Copy the lines below verbatim, starting at the line containing "Given: Click the delete history image icon" and ending after the line containing "pyautogui.click(x=1359, y=8)".

** Start Records to use **

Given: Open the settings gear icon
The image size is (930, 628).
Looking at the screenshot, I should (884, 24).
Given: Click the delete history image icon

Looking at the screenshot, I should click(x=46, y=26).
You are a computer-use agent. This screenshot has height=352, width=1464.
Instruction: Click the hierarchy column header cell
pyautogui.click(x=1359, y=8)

** End Records to use **
** Start Records to use **

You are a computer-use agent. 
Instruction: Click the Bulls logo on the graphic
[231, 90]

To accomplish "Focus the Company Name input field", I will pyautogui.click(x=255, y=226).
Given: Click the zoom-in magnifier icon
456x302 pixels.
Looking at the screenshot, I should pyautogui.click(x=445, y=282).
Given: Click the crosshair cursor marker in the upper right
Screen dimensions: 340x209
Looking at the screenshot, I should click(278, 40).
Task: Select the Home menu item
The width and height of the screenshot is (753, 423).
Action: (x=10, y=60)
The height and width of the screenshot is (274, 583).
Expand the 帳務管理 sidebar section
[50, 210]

** End Records to use **

Task response:
Given: Click the delete history image icon

Looking at the screenshot, I should click(x=46, y=26).
You are a computer-use agent. This screenshot has height=352, width=1464.
Instruction: Click the hierarchy column header cell
pyautogui.click(x=1359, y=8)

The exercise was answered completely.